Wei Huang,Hongmei Yan,Chong Wang,Jiyi Li,Xiaoqing Yang,Liang Li,Zhentao Zuo,Jiang Zhang,Huafu Chen
DOI: https://doi.org/10.1002/hbm.25136
IF: 4.8
2020-07-10
Human Brain Mapping
Abstract:<p>Visual perceptual decoding is one of the important and challenging topics in cognitive neuroscience. Building a mapping model between visual response signals and visual contents is the key point of decoding. Most previous studies used peak response signals to decode object categories. However, brain activities measured by functional magnetic resonance imaging are a dynamic process with time dependence, so peak signals cannot fully represent the whole process, which may affect the performance of decoding. Here, we propose a decoding model based on long short‐term memory (LSTM) network to decode five object categories from multitime response signals evoked by natural images. Experimental results show that the average decoding accuracy using the multitime (2–6 s) response signals is 0.540 from the five subjects, which is significantly higher than that using the peak ones (6 s; accuracy: 0.492; <i>p </i> &lt; .05). In addition, from the perspective of different durations, methods and visual areas, the decoding performances of the five object categories are deeply and comprehensively explored. The analysis of different durations and decoding methods reveals that the LSTM‐based decoding model with sequence simulation ability can fit the time dependence of the multitime visual response signals to achieve higher decoding performance. The comparative analysis of different visual areas demonstrates that the higher visual cortex (VC) contains more semantic category information needed for visual perceptual decoding than lower VC.</p>
radiology, nuclear medicine & medical imaging,neurosciences,neuroimaging
What problem does this paper attempt to address?
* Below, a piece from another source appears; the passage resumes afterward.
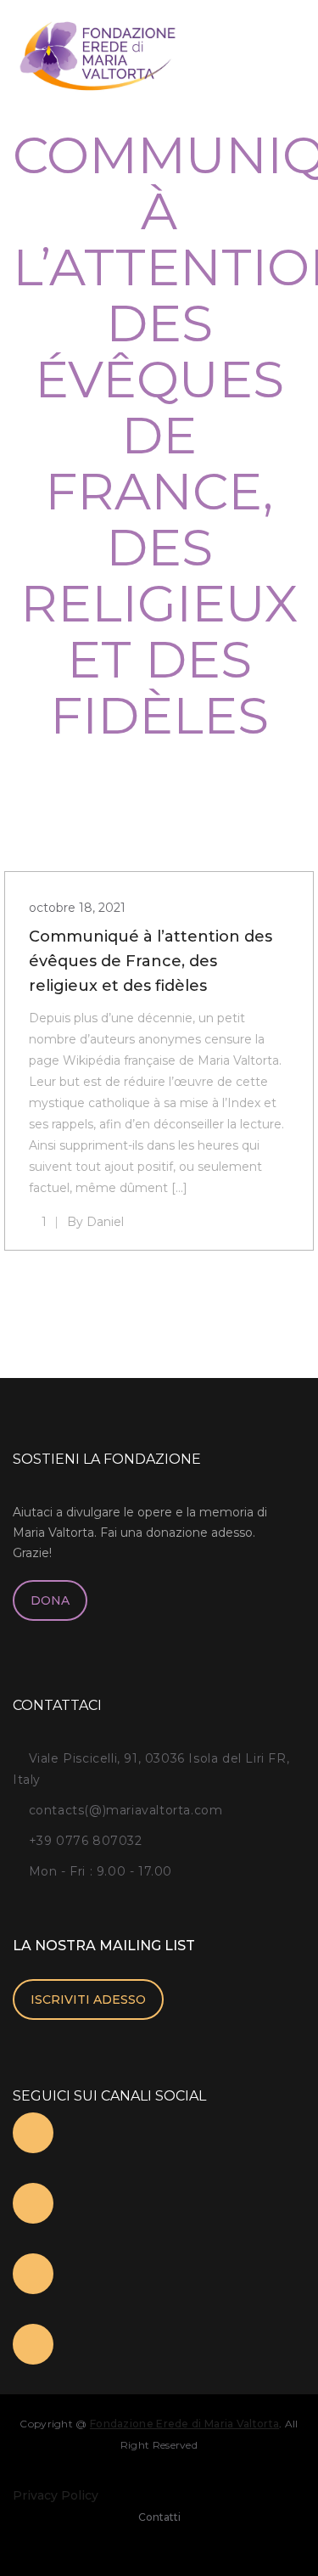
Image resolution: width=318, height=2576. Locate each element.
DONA (50, 1600)
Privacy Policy (55, 2495)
The main problem this paper attempts to address is the issue of temporal dependency in visual perceptual decoding. Specifically, the authors point out that most previous studies primarily used the peak response of fMRI signals when decoding object categories, neglecting the temporal dynamic characteristics of these signals. However, since brain activity measured by fMRI is a dynamic process with temporal dependency, using only peak signals cannot fully represent the entire process, which may affect decoding performance. To address this issue, the authors propose a decoding model based on Long Short-Term Memory (LSTM) networks to decode five categories of objects (horse, building, flower, fruit, and landscape) from multi-time response signals elicited by natural images. Experimental results show that the average accuracy of decoding using multi-time response signals from 2-6 seconds is 0.540, significantly higher than the accuracy of 0.492 using only the 6-second peak signal (p<0.05). Additionally, the authors conducted an in-depth and comprehensive discussion on the decoding performance of the five categories of objects from the perspectives of different durations, methods, and visual areas, further validating the superiority of the LSTM model in handling temporally dependent signals.